Many here have essentially bankrolled the company from its early days, with much promise of 'dividend introductions' over the last few years and when they are in a position to delivet on such, we get silly theoretical arguments why they shouldn't......and all the while Toby gets handsomely rewarded......and without even buying any 'bargain' shares himself.
It's easy to say 'put your hand in your pocket and buy more', but for what.....a 'discussion' on the future!! It would also leave many holders over exposed to this single investment, which isn't a great idea in any context and seeing how 'jam tomorrow' seems to always be the order of the day.
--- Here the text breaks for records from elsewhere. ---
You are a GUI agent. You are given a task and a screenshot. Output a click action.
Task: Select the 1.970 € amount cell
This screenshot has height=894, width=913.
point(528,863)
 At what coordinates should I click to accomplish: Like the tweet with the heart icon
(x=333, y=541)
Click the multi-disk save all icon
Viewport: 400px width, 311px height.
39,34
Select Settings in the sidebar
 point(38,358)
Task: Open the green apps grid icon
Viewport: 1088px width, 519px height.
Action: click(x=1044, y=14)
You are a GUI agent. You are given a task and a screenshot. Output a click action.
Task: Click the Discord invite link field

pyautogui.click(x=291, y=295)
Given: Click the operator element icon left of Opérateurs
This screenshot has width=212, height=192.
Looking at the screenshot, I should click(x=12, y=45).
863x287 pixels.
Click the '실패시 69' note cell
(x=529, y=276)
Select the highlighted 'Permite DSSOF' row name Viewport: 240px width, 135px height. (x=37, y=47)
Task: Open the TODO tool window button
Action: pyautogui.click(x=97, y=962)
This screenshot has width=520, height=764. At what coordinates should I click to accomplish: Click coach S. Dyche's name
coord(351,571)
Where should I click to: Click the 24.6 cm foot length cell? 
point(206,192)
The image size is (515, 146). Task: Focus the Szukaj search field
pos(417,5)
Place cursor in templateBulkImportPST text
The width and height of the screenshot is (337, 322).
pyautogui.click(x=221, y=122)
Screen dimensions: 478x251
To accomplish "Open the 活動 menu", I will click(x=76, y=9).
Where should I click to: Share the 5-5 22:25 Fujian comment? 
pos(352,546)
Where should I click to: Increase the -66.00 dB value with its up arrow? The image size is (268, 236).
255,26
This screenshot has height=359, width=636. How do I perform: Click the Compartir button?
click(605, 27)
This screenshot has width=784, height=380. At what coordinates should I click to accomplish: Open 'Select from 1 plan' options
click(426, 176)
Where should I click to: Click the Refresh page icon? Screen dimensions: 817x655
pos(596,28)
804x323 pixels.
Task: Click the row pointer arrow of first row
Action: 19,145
Shareholders here aren't naive and don't need to hide behind obscure theiretics to valudate not delivering on any tangable return - we well know the powerful effect of sentiment and what the introduction of a Dividend would do for such sentiment here, as well as returning some hard cash - perhaps then a justification to 'buy some more'.
In the meantime, easy enough for Toby to be 'having a laugh'
Atb all
It has to start somewhere and this is not a bad start.
You do need a holiday bakery. Cheaper if you go when the kids are in school & quicker if you run. Good luck.
Keep laughing.
Do the math on benefit to long term holders buying now.
Bargain.
Put your hand in your packet or just stay bitter. Your call.